= William Garnet South =

Australian police officer (1855–1923)

William Garnet South (8 August 1855 - 27 May 1923) was an Australian police officer in Alice Springs and Chief Protector of Aborigines. He was also, for a short period, proprietor of the Stuart Arms Hotel in Alice Springs.

== Early life ==

South was born on 8 August 1855 at Dry Creek, in Modbury, South Australia and is one of the ten children of Henry and Margaret South who had a farm in the area.

He was educated at the local school at Modbury, established by Scottish Presbyterians.

== Career as a police officer ==

On 27 July 1877 South joined the South Australian mounted police force where he served in Melrose, Blinman, Farina, Barrows Creek and Port Augusta, Yarrowie and Peake before his 1888 appointment to Alice Springs, which was then known as Stuart.

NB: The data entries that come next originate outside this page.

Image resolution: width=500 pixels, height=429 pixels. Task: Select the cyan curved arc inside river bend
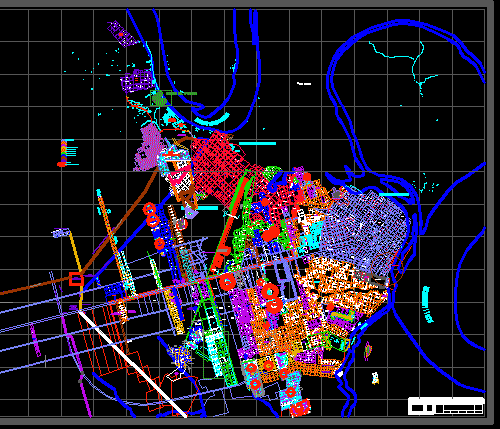(212, 119)

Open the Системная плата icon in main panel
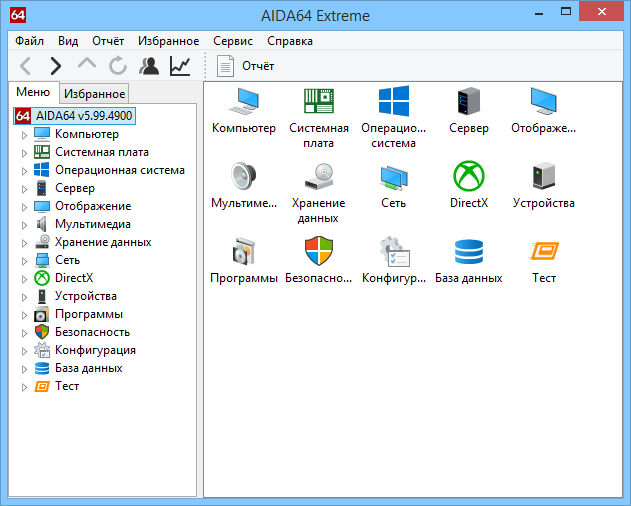pos(319,102)
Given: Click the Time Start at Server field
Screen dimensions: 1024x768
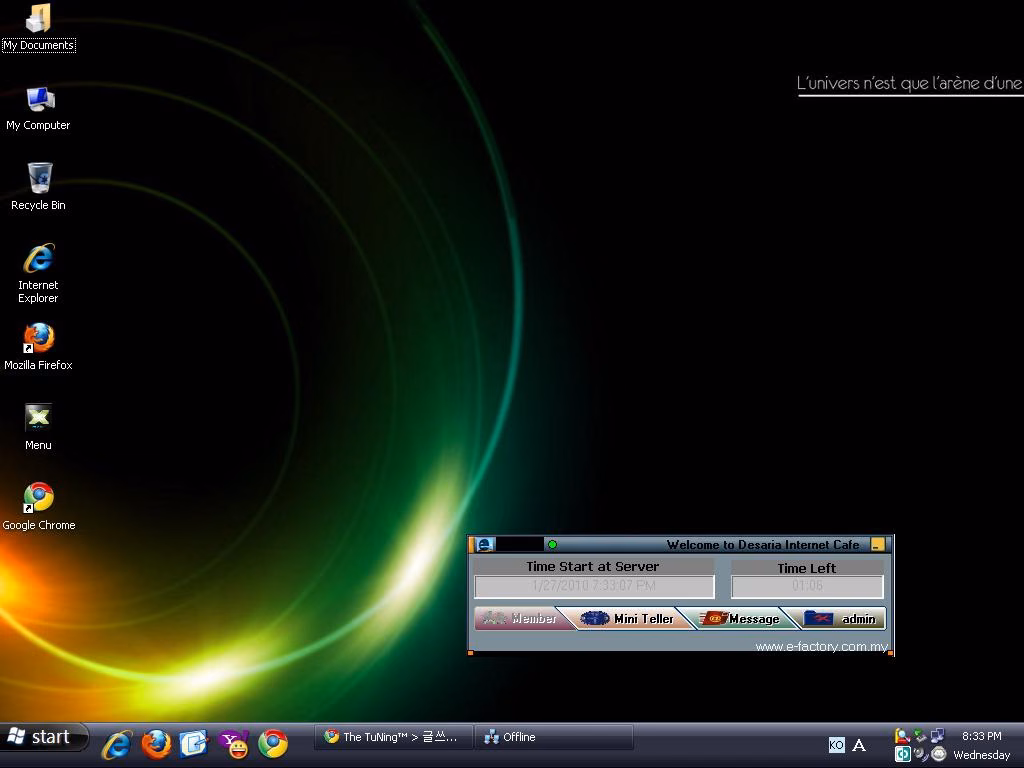Looking at the screenshot, I should click(594, 586).
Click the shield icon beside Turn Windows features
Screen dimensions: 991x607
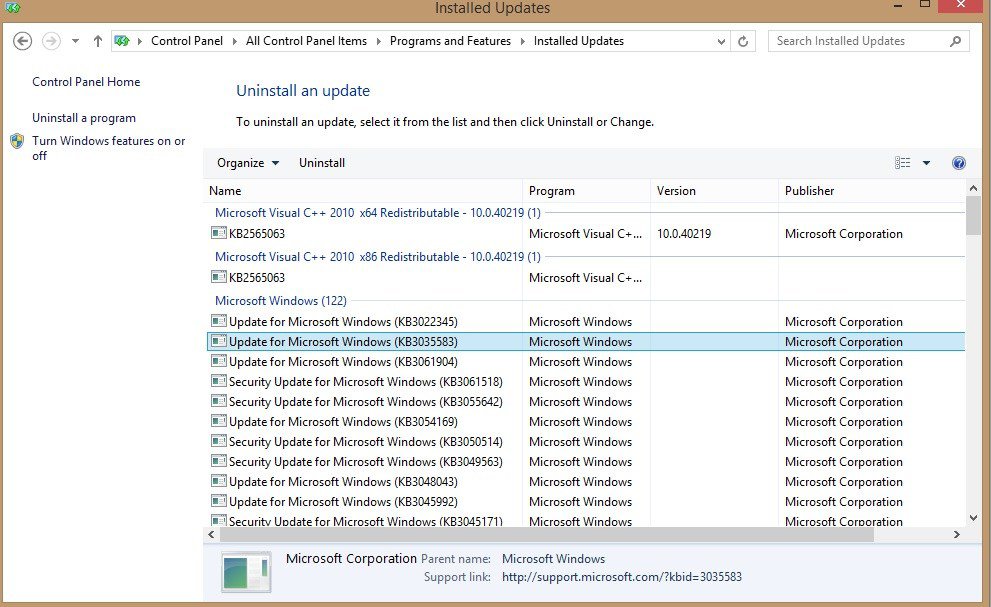[17, 142]
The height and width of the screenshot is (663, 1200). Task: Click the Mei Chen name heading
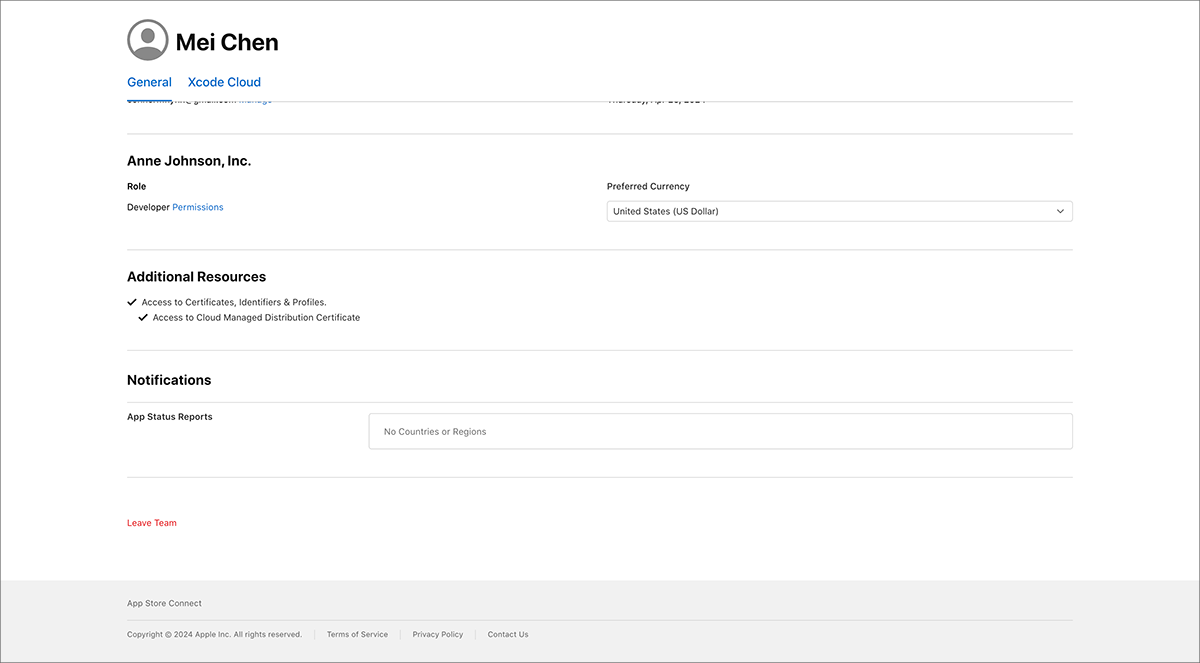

South was one of the first police officers appointed in Alice Springs and he served as the officer-in-charge and warden for the Gold Mining District. As a part of this role, at the time based at the Heavitree Gap Police Station, South formed acquaintances with and was respected by Francis Gillen, Baldwin Spencer and Edward Stirling; all of whom were leaders in their fields.

South is remembered to have a greater consideration for Aboriginal people than many of his fellow policeman and was involved in the arrest and prosecution of William Willshire. Willshire was the first police officer in Australia to be charged for murder for the shooting of two Aboriginal men, Roger and Donkey, at Tempe Downs Station in 1891 and South assisted Gillen in his investigation of the deaths. In this investigation South went as far as questioning Willshire's sanity. South also gave evidence in the 1913 Royal Commission on the Aborigines, which was called for by Gillen, which related to these, and similar, murders in this period

South is also credited for preventing early European settlers to Central Australia from cutting down River red gums along the Todd River for building supplies; for this Stuart Traynor credits him as being "the town's first greenie".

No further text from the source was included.